Any throwaway has ecological impacts. Pour yourself a mug of coffee.

A disposable coffee cup made of paper rather than plastic is obviously better for the planet, right?

Think again. Green choices are seldom that clear-cut.

Growing the cotton in a 100 percent organic cotton T-shirt required hundreds of gallons of water. For a Philadelphian, a bottle of wine trucked from California will have a larger carbon footprint than brought by ship from France. Compact fluorescent bulbs save energy but contain mercury.

When life-cycle assessment (LCA) gets added to the green equation, the moral complexities multiply, says Daniel Goleman in his new book Ecological Intelligence. LCA deconstructs a product's components, weighing the industrial processes involved and the environmental impact from beginning to final disposal.

The mind-boggling exercise makes any "green" decision feel like a Faustian bargain.

Take the coffee cup. According to an analysis that Goleman cites, a hot-drink paper cup consumes 33 grams of wood, while a polystyrene one uses about 4 grams of fuel oil or natural gas.

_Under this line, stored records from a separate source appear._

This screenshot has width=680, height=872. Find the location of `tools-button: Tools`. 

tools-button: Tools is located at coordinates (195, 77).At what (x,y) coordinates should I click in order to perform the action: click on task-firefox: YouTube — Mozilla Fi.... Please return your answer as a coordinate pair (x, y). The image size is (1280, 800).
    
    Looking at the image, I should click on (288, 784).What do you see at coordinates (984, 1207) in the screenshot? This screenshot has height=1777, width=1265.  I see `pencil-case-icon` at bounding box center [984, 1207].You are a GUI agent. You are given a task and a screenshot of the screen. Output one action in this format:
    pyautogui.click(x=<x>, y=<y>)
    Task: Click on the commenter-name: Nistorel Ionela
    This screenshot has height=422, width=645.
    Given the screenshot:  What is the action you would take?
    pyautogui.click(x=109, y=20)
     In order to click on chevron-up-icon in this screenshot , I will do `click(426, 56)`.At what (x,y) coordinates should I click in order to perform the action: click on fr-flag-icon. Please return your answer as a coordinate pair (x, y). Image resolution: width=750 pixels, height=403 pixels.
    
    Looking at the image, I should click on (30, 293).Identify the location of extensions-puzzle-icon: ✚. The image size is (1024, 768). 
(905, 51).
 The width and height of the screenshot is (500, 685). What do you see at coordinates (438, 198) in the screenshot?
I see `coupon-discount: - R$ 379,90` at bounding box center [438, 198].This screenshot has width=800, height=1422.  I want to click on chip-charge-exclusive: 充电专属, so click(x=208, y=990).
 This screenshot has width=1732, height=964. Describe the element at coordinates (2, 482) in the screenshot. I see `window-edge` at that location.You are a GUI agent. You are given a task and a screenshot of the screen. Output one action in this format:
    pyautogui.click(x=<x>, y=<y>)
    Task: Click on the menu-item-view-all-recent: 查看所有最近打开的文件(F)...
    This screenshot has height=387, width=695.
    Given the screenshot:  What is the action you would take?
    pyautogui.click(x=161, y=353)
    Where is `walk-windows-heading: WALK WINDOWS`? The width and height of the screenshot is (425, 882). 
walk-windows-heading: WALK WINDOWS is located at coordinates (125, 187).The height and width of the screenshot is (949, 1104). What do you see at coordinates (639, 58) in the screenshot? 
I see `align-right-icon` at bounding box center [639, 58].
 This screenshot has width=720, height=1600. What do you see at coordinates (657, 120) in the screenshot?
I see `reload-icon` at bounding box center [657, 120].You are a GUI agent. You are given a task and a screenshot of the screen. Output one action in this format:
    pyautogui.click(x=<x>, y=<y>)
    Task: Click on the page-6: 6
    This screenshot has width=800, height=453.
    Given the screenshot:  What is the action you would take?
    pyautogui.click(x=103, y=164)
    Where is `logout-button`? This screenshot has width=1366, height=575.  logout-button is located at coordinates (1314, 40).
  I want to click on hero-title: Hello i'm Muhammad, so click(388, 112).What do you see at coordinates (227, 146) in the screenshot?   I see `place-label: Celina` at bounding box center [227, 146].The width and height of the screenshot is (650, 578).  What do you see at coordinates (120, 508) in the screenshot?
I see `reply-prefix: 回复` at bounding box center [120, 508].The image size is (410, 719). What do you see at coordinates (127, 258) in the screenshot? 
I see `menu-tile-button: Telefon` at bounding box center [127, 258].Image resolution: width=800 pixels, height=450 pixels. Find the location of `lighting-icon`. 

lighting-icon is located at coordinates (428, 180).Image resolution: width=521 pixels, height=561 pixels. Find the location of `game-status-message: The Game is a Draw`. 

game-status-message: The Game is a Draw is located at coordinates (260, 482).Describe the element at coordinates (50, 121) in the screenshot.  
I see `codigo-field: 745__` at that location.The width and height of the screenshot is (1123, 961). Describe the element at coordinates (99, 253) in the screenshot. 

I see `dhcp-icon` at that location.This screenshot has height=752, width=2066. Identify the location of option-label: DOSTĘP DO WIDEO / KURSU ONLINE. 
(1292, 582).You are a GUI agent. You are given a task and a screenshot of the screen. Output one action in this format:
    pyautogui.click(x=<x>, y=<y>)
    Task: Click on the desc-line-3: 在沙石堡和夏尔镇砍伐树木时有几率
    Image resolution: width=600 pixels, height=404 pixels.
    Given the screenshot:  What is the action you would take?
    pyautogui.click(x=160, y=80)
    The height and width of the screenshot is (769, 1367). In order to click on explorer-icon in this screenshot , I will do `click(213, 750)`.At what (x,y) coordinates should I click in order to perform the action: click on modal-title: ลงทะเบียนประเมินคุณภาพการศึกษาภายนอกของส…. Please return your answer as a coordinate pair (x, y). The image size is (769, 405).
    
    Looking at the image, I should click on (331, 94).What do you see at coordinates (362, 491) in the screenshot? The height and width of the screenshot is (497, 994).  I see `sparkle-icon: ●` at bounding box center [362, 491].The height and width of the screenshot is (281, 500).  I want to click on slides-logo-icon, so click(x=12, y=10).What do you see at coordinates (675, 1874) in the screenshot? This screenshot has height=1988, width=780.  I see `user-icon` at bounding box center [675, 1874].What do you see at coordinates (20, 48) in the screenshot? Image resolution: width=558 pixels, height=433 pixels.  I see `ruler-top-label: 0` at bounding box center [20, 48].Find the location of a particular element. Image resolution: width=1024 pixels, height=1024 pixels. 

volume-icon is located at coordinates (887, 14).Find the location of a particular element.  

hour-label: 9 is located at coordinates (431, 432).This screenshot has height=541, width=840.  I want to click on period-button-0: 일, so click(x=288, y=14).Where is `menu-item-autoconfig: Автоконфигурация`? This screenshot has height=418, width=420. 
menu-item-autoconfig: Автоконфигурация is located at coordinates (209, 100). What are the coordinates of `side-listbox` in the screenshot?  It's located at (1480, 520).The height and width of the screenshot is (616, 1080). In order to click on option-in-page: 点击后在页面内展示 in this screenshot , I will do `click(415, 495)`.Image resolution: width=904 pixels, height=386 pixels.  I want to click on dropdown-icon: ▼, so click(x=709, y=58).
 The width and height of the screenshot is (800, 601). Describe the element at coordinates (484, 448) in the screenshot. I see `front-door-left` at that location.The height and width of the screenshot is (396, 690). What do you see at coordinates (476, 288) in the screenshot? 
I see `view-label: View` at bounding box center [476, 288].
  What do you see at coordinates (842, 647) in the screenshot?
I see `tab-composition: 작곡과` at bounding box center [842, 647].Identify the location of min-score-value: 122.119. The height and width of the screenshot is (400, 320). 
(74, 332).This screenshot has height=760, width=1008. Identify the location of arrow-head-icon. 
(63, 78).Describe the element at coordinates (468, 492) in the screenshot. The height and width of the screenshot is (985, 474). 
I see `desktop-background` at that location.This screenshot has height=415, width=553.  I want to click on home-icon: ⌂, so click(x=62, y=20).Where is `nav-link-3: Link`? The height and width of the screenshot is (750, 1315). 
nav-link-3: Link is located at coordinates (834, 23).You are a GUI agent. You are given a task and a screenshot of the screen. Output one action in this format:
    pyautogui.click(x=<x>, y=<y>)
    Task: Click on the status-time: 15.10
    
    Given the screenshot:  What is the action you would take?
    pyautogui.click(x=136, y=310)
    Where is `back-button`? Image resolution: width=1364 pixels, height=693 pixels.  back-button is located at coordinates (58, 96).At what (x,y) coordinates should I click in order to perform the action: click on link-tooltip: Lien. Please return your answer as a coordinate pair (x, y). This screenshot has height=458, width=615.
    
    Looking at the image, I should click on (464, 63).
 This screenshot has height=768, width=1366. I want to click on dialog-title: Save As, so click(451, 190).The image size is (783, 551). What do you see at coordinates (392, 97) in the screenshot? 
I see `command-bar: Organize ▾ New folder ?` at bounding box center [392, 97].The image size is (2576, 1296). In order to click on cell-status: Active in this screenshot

The production of a paper cup requires 36 times as much electricity and results in 580 times the volume of wastewater as making a plastic cup.

But making that plastic cup produces pentane, which increases greenhouse gases. But then again, a paper cup left to biodegrade in a landfill releases methane.

And these calculations don't even include the human health effects, another ingredient in a process that makes it nearly impossible to determine which product is greener.

In the meantime, the goal is always to consider the impact of your choices, and pick products that likely cause the least amount of harm - in this case, a reusable mug.

"The real task," said environmental historian Ryan Edgington, a visiting assistant professor at Haverford College, "is to become a smart green consumer."